▸ WORK INSTRUCTIONS:
Transcription of the full listing is required, character for character.

▸ DATA FOR PROCESSING:
* * *

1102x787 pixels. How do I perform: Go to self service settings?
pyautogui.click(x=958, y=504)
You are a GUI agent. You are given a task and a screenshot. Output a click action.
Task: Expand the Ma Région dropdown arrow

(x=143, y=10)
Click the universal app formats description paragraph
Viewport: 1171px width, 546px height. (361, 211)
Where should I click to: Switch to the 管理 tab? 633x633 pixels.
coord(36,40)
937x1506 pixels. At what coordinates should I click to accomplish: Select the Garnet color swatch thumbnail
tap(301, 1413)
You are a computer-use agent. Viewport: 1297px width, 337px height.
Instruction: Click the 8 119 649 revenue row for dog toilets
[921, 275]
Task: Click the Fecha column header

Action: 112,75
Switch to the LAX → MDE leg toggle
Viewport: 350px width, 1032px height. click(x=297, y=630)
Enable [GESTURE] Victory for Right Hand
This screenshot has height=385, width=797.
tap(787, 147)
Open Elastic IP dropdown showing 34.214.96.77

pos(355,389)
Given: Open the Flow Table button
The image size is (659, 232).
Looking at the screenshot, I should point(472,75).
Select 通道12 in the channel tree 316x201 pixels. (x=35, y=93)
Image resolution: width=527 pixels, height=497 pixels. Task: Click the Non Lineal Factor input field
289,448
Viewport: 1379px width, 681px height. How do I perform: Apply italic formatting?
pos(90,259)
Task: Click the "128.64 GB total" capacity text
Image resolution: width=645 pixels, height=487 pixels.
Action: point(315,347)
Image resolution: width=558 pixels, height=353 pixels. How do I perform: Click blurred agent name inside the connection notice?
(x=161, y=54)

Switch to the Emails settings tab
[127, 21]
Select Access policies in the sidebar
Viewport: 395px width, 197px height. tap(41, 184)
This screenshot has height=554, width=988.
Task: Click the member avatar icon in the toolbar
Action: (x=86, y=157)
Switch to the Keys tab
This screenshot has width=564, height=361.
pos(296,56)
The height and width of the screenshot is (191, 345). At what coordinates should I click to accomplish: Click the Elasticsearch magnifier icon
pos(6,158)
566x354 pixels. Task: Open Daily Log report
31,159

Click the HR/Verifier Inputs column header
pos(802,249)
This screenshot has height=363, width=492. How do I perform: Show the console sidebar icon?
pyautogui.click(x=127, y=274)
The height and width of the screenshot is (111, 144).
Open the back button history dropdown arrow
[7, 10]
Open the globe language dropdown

* * *

▸ SOLUTION BELOW:
1102x787 pixels. How do I perform: Go to self service settings?
pyautogui.click(x=958, y=504)
You are a GUI agent. You are given a task and a screenshot. Output a click action.
Task: Expand the Ma Région dropdown arrow

(x=143, y=10)
Click the universal app formats description paragraph
Viewport: 1171px width, 546px height. (361, 211)
Where should I click to: Switch to the 管理 tab? 633x633 pixels.
coord(36,40)
937x1506 pixels. At what coordinates should I click to accomplish: Select the Garnet color swatch thumbnail
tap(301, 1413)
You are a computer-use agent. Viewport: 1297px width, 337px height.
Instruction: Click the 8 119 649 revenue row for dog toilets
[921, 275]
Task: Click the Fecha column header

Action: 112,75
Switch to the LAX → MDE leg toggle
Viewport: 350px width, 1032px height. click(x=297, y=630)
Enable [GESTURE] Victory for Right Hand
This screenshot has height=385, width=797.
tap(787, 147)
Open Elastic IP dropdown showing 34.214.96.77

pos(355,389)
Given: Open the Flow Table button
The image size is (659, 232).
Looking at the screenshot, I should point(472,75).
Select 通道12 in the channel tree 316x201 pixels. (x=35, y=93)
Image resolution: width=527 pixels, height=497 pixels. Task: Click the Non Lineal Factor input field
289,448
Viewport: 1379px width, 681px height. How do I perform: Apply italic formatting?
pos(90,259)
Task: Click the "128.64 GB total" capacity text
Image resolution: width=645 pixels, height=487 pixels.
Action: point(315,347)
Image resolution: width=558 pixels, height=353 pixels. How do I perform: Click blurred agent name inside the connection notice?
(x=161, y=54)

Switch to the Emails settings tab
[127, 21]
Select Access policies in the sidebar
Viewport: 395px width, 197px height. tap(41, 184)
This screenshot has height=554, width=988.
Task: Click the member avatar icon in the toolbar
Action: (x=86, y=157)
Switch to the Keys tab
This screenshot has width=564, height=361.
pos(296,56)
The height and width of the screenshot is (191, 345). At what coordinates should I click to accomplish: Click the Elasticsearch magnifier icon
pos(6,158)
566x354 pixels. Task: Open Daily Log report
31,159

Click the HR/Verifier Inputs column header
pos(802,249)
This screenshot has height=363, width=492. How do I perform: Show the console sidebar icon?
pyautogui.click(x=127, y=274)
The height and width of the screenshot is (111, 144).
Open the back button history dropdown arrow
[7, 10]
Open the globe language dropdown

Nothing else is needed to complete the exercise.